OPTIMAL DESIGN OF A PNEUMATICALLY ADHERED SENSOR ATTACHMENT DEVICE
Abstract (Summary)In vibrations testing, a structures response to a vibratory excitation is quantified and analyzed. A vibratory excitation is often generated by an electro-dynamic shaker, which is attached to the test structure. The attachment of the electro-dynamic shaker to the test structure usually requires the modification of the structures surface or the adhesive attachment of a threaded mounting base to the structure’s surface. Often in automotive applications, where an automobile’s dynamic characteristics are being analyzed, damage to the surface of the test structure is clearly undesirable. To address this, a pneumatic shaker attachment fixture was designed by test engineers that coupled a shaker to a test structure by vacuum. The design of the device was successful, but an in-depth analysis of its performance was not carried out.To augment the design of the device, its design was numerically optimized using a conventional gradient-based constrained minimization algorithm within MATLAB. In the optimization, the fixture’s mass was minimized while subject to performance and manufacturing constraints.

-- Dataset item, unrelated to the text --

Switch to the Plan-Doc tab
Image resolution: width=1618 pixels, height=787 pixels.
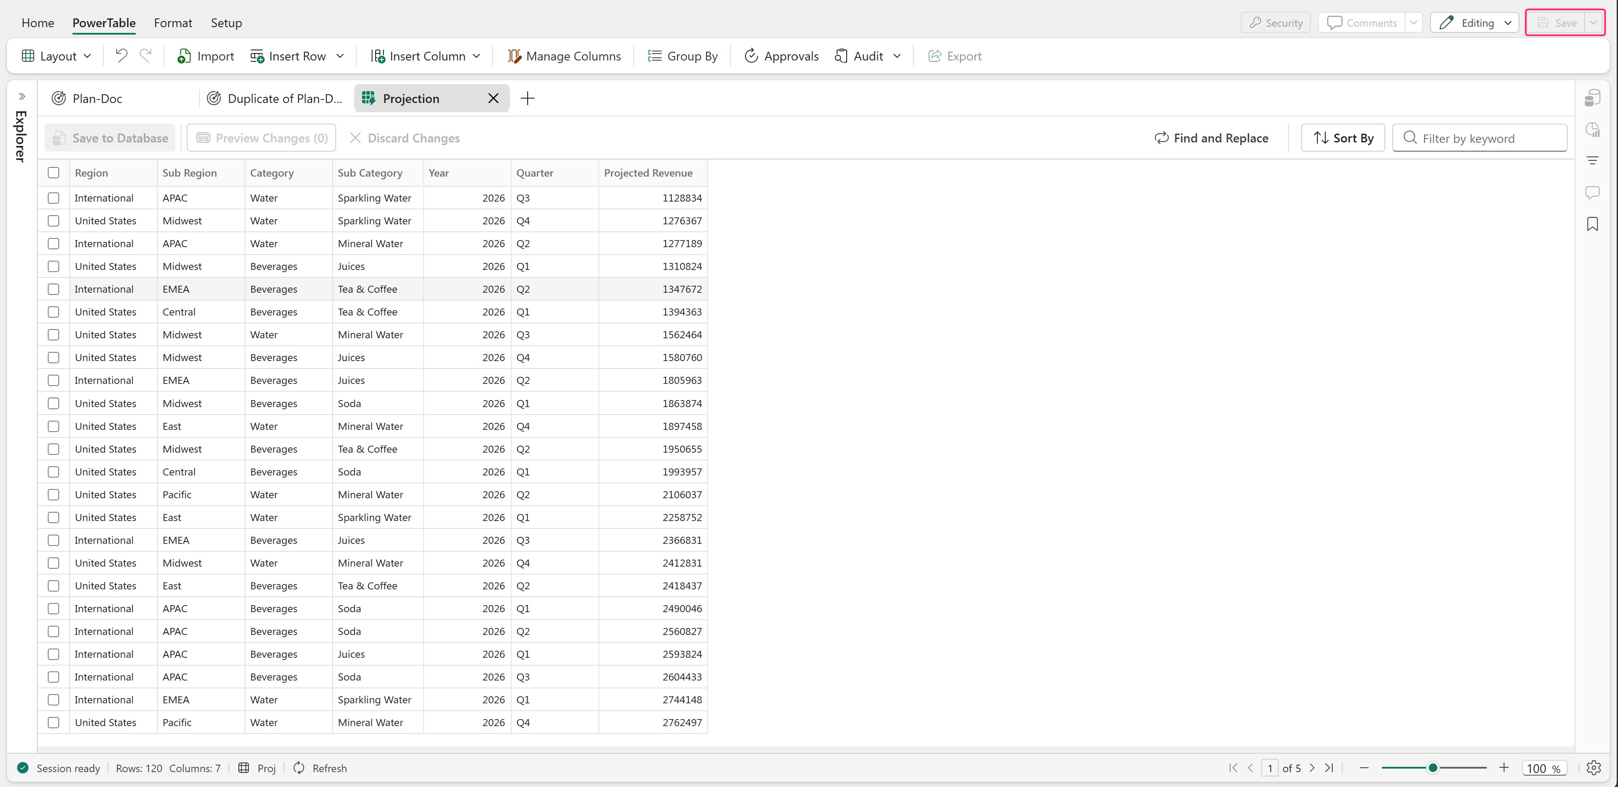coord(97,99)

Through design optimization, the fixture’s mass was reduced by 66%. To evaluate the performance of the attachment fixture, the frequency response of a structure was measured using a current method of shaker attachment and compared to a frequency response measurement of the same structure when using the pneumatic attachment fixture. The measured dynamics of the test setup using the attachment fixture were noted to be quite different than those of the test setup using a conventional shaker attachment method. The source of the difference was explored by varying design parameters and by finite element modeling, and was determined to be dependant on several different factors. The result of this work is a lightweight means of coupling a shaker to a test structure suitable for low frequency vibration testing. Surface damage to the test structure caused by shaker mounting is minimized and the test engineer is able to easily reposition the shaker during testing.
School:University of Cincinnati
School Location:USA - Ohio
Source Type:Master's Thesis
Date of Publication:01/01/2004